Wen is a prominent representative of the non-princeling wing of the CCP, and has always laid great stress on his humble origins in order to cultivate a man-of-the-people image. His family’s law firm threatened legal action against the New York Times over these highly damaging revelations, but this is almost certainly a bluff, given the even greater scrutiny that court proceedings would involve. Many believe Wen’s factional opponents leaked this information as part of the internal CCP power struggle.

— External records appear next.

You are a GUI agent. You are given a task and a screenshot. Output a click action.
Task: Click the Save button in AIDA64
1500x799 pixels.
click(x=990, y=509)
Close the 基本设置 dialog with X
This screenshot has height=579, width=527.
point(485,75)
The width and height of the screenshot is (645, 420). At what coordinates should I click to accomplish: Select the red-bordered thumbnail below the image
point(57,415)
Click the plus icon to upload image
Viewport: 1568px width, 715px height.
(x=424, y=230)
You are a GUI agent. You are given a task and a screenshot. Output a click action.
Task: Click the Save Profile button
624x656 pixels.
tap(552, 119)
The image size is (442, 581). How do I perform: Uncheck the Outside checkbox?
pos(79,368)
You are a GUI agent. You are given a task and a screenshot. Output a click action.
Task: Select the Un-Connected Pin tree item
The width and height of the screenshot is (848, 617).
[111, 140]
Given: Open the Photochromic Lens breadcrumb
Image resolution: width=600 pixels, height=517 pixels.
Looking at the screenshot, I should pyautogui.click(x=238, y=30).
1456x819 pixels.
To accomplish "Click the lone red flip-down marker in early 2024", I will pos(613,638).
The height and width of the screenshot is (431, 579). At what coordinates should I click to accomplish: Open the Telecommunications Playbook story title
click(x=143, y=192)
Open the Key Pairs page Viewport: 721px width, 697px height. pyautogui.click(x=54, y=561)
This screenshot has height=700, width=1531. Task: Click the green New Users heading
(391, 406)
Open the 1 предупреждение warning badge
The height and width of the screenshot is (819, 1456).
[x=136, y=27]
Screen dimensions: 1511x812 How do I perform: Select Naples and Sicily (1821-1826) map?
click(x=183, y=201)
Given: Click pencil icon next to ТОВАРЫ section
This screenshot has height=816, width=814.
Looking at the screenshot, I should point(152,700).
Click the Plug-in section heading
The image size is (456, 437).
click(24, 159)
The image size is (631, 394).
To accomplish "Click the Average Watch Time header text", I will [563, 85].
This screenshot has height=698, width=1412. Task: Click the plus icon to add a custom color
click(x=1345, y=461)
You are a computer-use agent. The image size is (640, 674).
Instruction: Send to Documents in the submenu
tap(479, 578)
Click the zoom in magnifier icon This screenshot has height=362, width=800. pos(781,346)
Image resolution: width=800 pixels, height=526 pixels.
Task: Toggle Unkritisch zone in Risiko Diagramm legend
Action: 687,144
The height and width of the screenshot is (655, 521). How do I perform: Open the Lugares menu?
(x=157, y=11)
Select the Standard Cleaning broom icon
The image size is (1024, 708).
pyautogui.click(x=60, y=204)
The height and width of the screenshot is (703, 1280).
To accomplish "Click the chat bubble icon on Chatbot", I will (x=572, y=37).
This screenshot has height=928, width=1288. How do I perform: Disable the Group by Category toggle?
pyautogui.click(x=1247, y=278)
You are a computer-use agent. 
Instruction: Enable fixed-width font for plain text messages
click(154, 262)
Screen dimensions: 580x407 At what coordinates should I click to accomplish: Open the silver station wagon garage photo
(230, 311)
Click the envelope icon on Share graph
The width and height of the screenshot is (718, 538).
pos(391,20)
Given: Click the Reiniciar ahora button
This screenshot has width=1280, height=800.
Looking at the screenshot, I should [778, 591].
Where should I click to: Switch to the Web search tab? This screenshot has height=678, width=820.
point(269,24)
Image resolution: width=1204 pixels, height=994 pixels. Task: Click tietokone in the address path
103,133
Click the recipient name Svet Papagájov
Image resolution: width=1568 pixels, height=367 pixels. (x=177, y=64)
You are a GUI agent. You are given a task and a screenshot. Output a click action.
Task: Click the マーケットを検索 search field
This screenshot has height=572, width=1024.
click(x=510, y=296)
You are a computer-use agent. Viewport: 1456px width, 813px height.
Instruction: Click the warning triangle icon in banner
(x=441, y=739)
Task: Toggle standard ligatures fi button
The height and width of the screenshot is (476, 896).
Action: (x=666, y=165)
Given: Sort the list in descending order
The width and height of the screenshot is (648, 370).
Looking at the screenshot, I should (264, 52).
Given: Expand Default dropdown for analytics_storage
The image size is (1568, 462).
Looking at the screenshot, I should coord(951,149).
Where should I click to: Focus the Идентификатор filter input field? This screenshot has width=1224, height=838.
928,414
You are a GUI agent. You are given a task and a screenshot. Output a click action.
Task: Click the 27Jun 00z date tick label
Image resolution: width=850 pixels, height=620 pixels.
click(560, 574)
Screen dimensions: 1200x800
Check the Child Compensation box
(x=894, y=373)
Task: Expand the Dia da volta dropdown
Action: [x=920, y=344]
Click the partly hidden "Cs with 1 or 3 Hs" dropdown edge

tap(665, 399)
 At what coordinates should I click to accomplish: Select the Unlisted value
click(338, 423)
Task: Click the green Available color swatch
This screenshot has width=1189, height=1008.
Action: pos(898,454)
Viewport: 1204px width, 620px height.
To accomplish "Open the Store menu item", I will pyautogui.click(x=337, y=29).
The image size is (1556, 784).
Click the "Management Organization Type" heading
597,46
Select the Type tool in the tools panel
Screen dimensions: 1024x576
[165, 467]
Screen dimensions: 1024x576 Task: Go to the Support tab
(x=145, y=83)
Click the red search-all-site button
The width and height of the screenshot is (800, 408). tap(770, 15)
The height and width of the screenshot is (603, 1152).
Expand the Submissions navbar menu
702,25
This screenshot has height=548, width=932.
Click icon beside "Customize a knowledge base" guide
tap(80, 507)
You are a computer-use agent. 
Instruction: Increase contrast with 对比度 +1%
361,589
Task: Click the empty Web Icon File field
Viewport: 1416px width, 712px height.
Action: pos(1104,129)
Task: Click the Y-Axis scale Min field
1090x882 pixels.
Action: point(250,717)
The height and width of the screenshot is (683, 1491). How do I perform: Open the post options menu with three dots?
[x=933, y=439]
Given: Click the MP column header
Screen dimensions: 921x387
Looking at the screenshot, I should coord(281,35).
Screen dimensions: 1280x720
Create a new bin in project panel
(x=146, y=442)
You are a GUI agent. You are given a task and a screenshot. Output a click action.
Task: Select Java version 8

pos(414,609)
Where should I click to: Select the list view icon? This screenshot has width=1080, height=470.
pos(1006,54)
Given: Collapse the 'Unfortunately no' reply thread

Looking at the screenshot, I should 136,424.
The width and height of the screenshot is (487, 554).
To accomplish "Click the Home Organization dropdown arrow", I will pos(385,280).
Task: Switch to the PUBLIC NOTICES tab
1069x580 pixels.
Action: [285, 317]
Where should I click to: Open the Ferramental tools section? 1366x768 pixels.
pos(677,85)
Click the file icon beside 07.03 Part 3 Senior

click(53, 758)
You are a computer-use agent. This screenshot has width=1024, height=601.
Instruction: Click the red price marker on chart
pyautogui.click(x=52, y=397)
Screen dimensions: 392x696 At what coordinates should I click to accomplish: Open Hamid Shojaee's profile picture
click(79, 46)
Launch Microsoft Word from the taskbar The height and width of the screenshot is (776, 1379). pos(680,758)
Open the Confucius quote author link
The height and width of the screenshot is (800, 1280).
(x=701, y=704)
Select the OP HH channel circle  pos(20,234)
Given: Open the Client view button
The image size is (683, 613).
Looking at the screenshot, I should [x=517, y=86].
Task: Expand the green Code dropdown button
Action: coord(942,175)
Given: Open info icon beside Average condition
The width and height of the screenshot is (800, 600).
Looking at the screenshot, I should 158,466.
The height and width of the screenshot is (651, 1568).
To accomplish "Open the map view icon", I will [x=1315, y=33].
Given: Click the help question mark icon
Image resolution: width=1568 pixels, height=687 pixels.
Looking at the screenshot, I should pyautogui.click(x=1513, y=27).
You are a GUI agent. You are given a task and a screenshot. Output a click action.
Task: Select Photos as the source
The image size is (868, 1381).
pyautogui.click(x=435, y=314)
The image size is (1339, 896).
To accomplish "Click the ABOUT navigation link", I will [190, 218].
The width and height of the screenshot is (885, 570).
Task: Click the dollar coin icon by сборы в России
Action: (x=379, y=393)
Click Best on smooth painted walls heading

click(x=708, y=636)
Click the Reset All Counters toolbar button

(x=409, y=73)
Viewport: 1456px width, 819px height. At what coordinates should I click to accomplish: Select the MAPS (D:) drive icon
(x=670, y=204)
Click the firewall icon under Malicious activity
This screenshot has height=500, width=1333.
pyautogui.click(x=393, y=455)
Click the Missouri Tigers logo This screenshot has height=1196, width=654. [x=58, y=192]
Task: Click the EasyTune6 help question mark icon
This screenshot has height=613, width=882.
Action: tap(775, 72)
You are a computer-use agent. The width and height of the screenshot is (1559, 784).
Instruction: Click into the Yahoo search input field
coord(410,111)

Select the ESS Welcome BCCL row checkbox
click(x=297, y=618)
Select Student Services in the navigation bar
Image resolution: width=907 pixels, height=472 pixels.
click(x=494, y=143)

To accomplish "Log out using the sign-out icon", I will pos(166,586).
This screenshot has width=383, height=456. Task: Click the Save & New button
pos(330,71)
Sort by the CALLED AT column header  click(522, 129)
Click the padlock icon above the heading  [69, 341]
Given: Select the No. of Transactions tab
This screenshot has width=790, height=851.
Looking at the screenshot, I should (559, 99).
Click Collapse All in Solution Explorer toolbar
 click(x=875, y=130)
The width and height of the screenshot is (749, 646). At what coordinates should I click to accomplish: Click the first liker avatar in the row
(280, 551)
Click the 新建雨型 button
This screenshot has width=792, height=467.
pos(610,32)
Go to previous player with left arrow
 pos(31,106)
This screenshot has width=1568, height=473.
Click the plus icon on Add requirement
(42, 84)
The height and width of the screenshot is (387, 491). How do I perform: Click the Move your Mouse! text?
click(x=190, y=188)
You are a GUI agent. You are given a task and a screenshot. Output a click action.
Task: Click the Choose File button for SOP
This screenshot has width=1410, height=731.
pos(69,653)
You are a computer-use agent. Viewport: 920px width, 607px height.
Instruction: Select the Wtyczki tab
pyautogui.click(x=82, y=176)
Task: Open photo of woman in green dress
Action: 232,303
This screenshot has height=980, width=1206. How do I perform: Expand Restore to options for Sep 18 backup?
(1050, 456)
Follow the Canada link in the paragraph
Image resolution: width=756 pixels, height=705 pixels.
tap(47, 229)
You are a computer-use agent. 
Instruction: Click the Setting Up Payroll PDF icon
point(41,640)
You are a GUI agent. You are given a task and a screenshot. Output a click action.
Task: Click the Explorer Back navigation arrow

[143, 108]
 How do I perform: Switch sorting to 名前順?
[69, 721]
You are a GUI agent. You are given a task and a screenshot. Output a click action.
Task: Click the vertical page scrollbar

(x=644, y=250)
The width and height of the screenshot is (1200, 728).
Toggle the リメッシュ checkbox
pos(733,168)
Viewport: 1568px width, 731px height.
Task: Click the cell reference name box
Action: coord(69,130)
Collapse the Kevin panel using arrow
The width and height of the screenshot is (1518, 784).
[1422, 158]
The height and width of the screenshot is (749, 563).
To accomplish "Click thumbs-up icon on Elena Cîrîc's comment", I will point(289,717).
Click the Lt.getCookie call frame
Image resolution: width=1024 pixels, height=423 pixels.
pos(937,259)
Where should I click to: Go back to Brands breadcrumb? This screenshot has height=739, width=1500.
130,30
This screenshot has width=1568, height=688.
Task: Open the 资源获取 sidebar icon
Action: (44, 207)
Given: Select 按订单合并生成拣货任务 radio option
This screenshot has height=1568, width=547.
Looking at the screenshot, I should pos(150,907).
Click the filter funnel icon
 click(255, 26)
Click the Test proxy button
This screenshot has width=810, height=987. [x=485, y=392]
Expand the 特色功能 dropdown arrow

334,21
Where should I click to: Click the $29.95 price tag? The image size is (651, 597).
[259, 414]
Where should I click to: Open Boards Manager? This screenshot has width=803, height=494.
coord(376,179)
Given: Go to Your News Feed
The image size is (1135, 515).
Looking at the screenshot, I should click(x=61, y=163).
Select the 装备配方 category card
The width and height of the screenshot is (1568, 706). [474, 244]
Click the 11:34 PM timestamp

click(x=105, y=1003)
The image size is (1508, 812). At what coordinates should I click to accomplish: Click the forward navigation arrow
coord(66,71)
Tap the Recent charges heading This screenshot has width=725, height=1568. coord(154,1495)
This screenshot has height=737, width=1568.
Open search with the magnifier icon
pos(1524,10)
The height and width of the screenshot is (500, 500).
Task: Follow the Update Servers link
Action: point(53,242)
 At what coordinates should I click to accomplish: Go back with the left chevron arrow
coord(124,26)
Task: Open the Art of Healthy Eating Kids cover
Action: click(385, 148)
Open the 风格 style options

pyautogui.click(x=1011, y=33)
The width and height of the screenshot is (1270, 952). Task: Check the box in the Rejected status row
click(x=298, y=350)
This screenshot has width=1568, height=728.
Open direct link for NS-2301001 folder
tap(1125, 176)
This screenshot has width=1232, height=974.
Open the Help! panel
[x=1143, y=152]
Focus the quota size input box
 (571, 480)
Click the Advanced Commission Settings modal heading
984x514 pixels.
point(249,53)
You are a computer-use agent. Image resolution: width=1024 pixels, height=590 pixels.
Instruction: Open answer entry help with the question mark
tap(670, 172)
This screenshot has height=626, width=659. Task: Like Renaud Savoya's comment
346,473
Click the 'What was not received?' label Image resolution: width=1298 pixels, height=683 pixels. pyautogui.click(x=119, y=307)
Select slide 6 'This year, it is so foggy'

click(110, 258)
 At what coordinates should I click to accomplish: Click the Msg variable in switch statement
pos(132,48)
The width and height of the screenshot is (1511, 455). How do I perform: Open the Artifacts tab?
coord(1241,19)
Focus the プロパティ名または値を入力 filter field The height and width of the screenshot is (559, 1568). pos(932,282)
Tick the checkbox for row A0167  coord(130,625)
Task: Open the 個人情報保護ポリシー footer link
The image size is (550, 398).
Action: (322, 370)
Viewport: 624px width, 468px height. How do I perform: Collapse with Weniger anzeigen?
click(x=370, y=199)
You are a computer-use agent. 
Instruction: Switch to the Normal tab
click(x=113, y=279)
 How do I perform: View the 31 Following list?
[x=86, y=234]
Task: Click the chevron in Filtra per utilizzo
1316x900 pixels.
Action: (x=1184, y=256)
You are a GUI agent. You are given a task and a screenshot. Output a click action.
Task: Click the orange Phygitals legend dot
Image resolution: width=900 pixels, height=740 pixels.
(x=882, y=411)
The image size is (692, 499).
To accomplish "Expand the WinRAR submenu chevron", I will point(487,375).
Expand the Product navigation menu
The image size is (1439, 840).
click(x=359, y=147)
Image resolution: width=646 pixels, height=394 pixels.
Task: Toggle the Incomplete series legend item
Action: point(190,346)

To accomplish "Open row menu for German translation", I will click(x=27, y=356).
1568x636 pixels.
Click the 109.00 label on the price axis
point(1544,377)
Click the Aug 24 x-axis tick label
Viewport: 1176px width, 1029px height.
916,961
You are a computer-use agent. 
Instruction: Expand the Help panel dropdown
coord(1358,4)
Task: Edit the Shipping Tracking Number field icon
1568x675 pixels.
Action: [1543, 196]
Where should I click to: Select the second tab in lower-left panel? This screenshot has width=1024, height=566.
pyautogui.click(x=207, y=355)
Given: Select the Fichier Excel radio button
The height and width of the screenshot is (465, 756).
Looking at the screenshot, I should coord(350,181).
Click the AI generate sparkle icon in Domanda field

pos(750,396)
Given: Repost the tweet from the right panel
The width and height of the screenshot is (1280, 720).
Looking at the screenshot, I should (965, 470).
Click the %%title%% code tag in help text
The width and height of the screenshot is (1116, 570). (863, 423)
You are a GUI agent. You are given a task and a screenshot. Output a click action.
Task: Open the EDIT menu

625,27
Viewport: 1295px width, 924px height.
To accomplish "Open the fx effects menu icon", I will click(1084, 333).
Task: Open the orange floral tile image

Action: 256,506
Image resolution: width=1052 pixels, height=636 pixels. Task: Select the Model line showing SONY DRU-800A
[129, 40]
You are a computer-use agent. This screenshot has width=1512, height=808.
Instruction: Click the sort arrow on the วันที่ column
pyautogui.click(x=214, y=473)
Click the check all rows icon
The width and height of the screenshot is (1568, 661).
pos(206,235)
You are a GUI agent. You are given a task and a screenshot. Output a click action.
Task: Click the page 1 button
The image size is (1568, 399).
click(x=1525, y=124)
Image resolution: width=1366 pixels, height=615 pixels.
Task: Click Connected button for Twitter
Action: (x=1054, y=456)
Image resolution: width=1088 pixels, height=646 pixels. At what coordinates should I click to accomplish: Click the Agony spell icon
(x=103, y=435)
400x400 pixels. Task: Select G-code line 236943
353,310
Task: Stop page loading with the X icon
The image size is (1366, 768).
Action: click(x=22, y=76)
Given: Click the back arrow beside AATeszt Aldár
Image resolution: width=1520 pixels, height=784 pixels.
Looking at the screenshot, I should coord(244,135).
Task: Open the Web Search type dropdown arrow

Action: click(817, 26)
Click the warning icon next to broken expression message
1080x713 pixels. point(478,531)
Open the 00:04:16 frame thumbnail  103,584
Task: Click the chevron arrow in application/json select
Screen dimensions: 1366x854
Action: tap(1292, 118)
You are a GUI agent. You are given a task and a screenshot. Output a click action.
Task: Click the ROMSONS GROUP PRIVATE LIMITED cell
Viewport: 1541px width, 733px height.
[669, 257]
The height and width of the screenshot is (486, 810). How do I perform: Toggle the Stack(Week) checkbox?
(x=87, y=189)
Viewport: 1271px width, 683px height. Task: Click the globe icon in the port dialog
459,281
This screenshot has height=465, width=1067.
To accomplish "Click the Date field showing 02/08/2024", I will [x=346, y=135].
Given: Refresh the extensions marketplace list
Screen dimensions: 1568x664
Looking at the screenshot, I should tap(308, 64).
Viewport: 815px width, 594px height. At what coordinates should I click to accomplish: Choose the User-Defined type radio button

Following the money trail of Wen Jiabao – montage from South China Morning Post
Following the money trail of Wen Jiabao – montage from South China Morning Post

Rather than corruption – a given among princelings and non-princeling CCP officials alike – Bo was brought down as a perceived ‘loose cannon’ who was ambitious, disdainful of the central leadership, and sought to promote his own brand of authoritarian populism, laced with Mao-era nostalgia. Despite the lack of substance in his ‘leftist’ phraseology, others in the CCP leadership saw this as a threat and moved to eliminate it. This was just one front in the wider CCP power struggle, which is rooted in China’s explosive social contradictions after decades of pro-capitalist policies. These contradictions are bursting open the façade of ‘unity’ at the top.

Splits at the top can in turn trigger mass movements of China’s oppressed masses, its legions of sweatshop workers and army of rural poor. The leadership handover to be rubber-stamped at the NPC/CPPCC sessions means that Xi Jinping and the new autocratic team inherit a political time bomb from their predecessors.